The emphasis placed on standardized tests in elementary and secondary education has been steadily increasing over the past decade. Recent research examines how the pressure to boost test scores can lead to cheating by teachers and administrators.
Standardized test scores are designed to provide an objective measure of student achievement. Consequently, the use of test outcomes to punish or reward schools and students, a practice referred to as "high-stakes testing," is now extremely widespread.
Proponents of high-stakes testing argue that the stronger incentives associated with tangible, quantitative measures of performance will lead teachers and students to work harder. Opponents have worried that the emphasis on standardized tests will lead teachers to "teach to the test," or cut out subjects such as social sciences to emphasize reading and mathematics.

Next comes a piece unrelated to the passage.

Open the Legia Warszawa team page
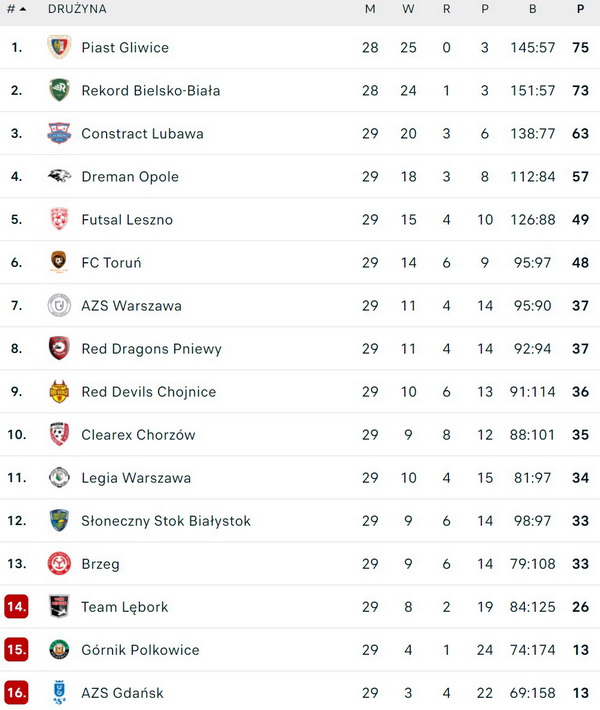The image size is (600, 710). click(x=136, y=478)
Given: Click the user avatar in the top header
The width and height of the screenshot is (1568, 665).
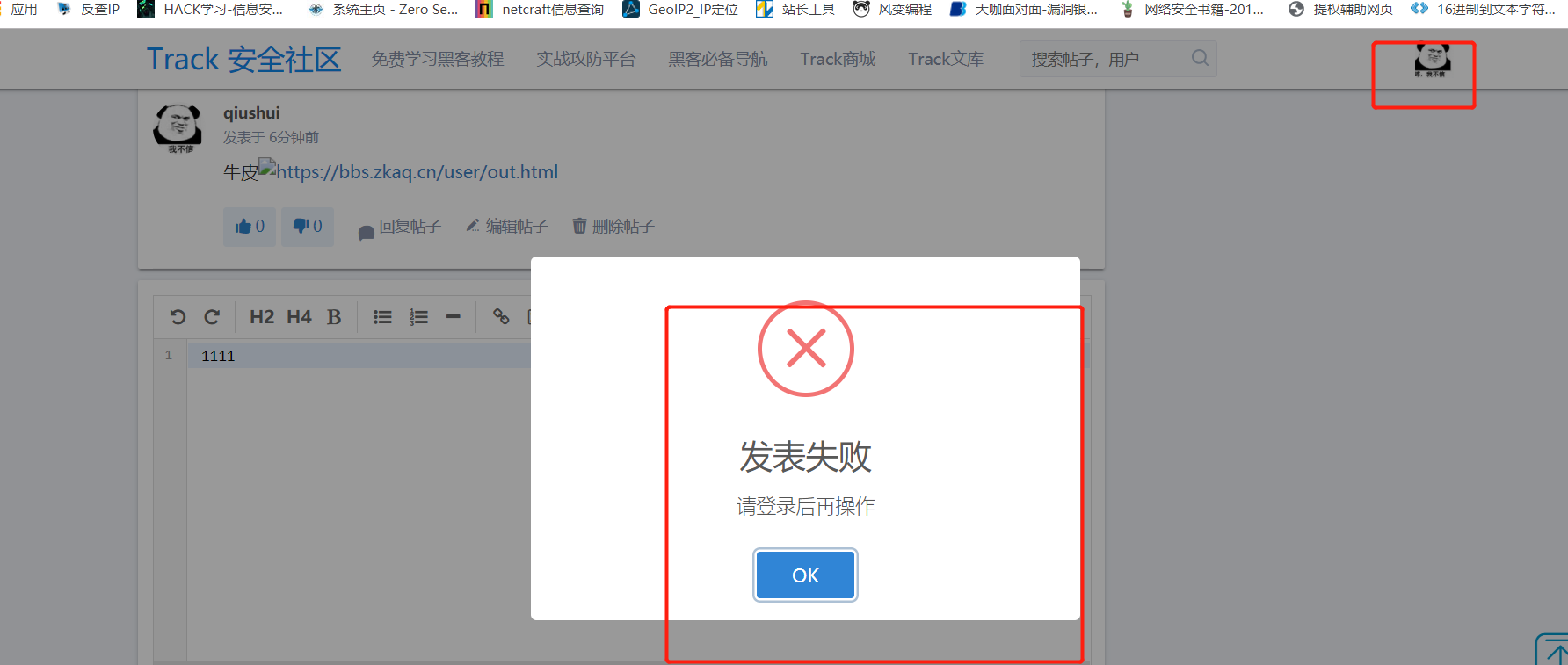Looking at the screenshot, I should pyautogui.click(x=1433, y=61).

"In the debate over high-stakes testing, neither side has expressed concern that teachers may respond to these stronger incentives in more diabolical ways, such as outright cheating," says University of Chicago economics professor Steven Levitt.
In the recent study, "Rotten Apples: An Investigation of the Prevalence and Predictors of Teacher Cheating" Levitt and coauthor Brian A. Jacob of Harvard University's John F. Kennedy School of Government find that as incentives for high test scores increase, unscrupulous teachers may be more likely to engage in a range of illicit activities, including changing student responses on answer sheets, providing correct answers to students, obtaining copies of exams illegitimately prior to the test date, and teaching students the answers to precise test questions.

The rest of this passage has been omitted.